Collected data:
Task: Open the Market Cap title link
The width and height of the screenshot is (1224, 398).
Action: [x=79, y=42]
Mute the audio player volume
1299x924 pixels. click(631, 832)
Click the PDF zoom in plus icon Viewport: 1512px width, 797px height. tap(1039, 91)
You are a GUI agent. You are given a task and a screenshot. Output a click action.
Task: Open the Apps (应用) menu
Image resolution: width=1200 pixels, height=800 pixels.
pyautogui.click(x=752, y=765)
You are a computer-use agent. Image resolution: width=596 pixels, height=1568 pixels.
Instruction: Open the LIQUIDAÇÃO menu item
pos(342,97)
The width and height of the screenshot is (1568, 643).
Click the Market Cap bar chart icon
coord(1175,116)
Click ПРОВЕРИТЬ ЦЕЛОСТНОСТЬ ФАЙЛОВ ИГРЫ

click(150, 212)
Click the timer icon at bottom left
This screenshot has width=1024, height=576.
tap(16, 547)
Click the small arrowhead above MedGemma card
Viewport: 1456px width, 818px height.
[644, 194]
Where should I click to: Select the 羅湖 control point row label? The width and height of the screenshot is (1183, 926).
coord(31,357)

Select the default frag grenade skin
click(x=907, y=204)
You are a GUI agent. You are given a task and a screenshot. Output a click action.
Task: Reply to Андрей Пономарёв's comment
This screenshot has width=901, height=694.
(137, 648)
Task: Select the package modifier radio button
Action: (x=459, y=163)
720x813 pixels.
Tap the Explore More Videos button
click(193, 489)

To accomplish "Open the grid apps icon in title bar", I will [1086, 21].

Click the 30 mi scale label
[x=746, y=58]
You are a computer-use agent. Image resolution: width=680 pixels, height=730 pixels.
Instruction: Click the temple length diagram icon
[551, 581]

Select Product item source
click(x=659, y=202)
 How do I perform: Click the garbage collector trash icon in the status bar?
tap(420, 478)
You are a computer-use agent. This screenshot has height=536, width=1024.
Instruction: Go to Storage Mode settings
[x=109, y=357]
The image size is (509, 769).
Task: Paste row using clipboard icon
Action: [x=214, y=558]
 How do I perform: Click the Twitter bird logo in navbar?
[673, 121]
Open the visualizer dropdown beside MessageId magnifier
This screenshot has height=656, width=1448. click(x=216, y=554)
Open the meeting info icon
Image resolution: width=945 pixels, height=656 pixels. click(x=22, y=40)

• [What you have to do]:
For this exercise, please output exactly the lines above starting at the line with "Where should I" and ending at the line with "Task: Reply to Андрей Пономарёв's comment", ends included.

• [Solved problem]:
Where should I click to: Select the 羅湖 control point row label? The width and height of the screenshot is (1183, 926).
coord(31,357)

Select the default frag grenade skin
click(x=907, y=204)
You are a GUI agent. You are given a task and a screenshot. Output a click action.
Task: Reply to Андрей Пономарёв's comment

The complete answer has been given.